## [TRY IT]
Each entry that follows is to be retyped exactly. Pictures do not belong in the copy.

Extracted data entries

===

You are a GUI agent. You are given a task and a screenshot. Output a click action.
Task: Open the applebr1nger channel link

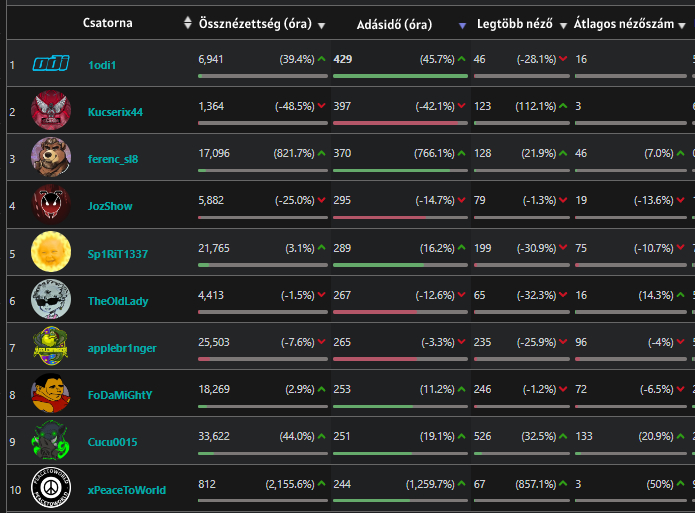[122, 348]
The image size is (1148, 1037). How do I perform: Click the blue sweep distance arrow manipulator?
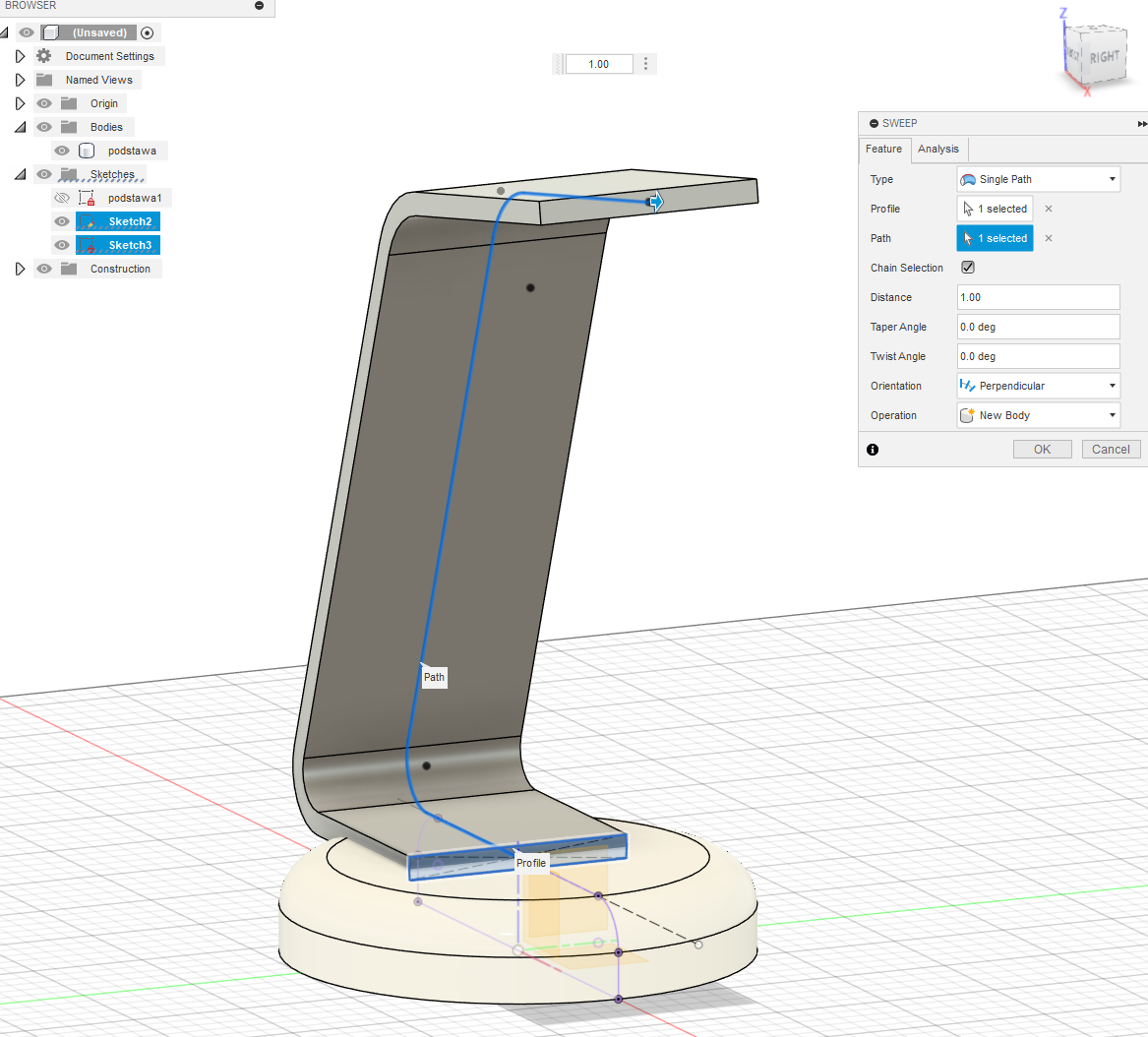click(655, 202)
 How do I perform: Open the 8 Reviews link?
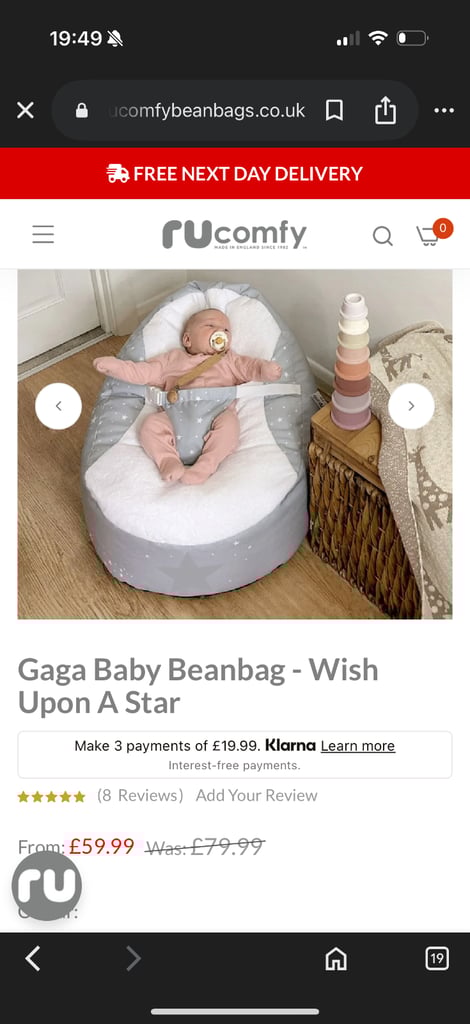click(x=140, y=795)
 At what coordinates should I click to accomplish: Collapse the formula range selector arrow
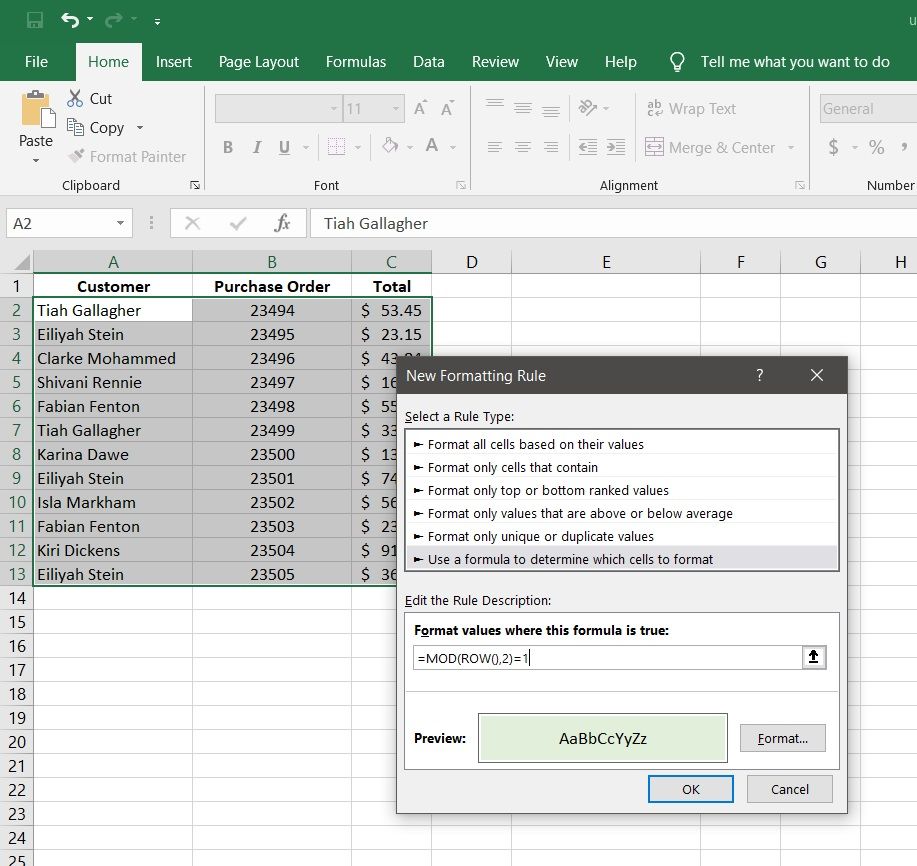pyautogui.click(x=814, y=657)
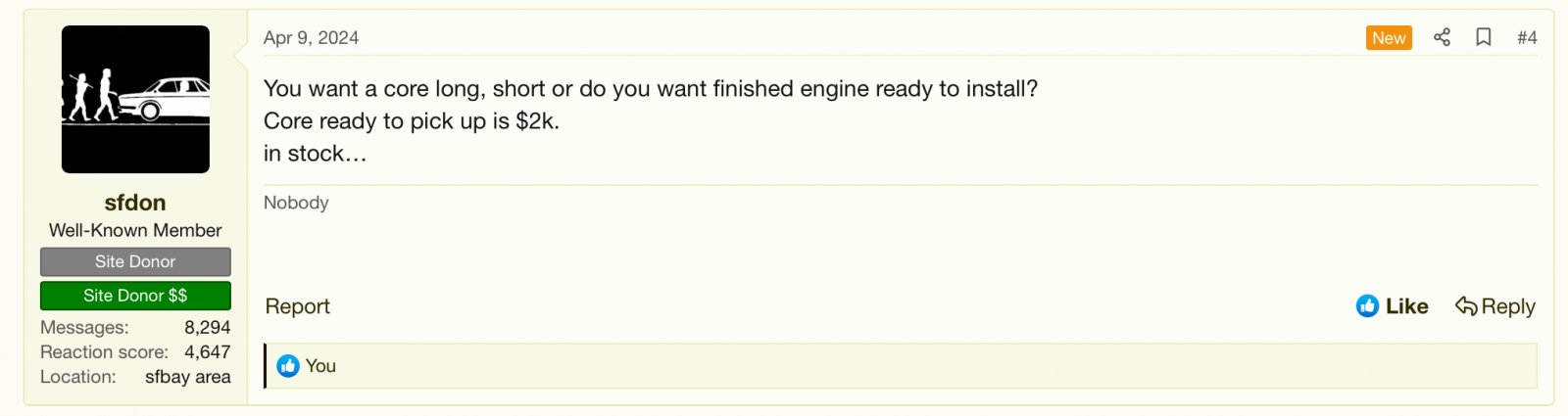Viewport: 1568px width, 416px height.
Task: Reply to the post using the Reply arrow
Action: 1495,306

===

## [OUTPUT FOR THIS TASK]
You are a GUI agent. You are given a task and a screenshot. Output a click action.
Task: Open the applebr1nger channel link

[122, 348]
The image size is (1148, 1037). How do I perform: Click the blue sweep distance arrow manipulator?
click(655, 202)
 How do I perform: Open the 8 Reviews link?
click(x=140, y=795)
 At what coordinates should I click to accomplish: Collapse the formula range selector arrow
pyautogui.click(x=814, y=657)
Viewport: 1568px width, 416px height.
Task: Reply to the post using the Reply arrow
Action: 1495,306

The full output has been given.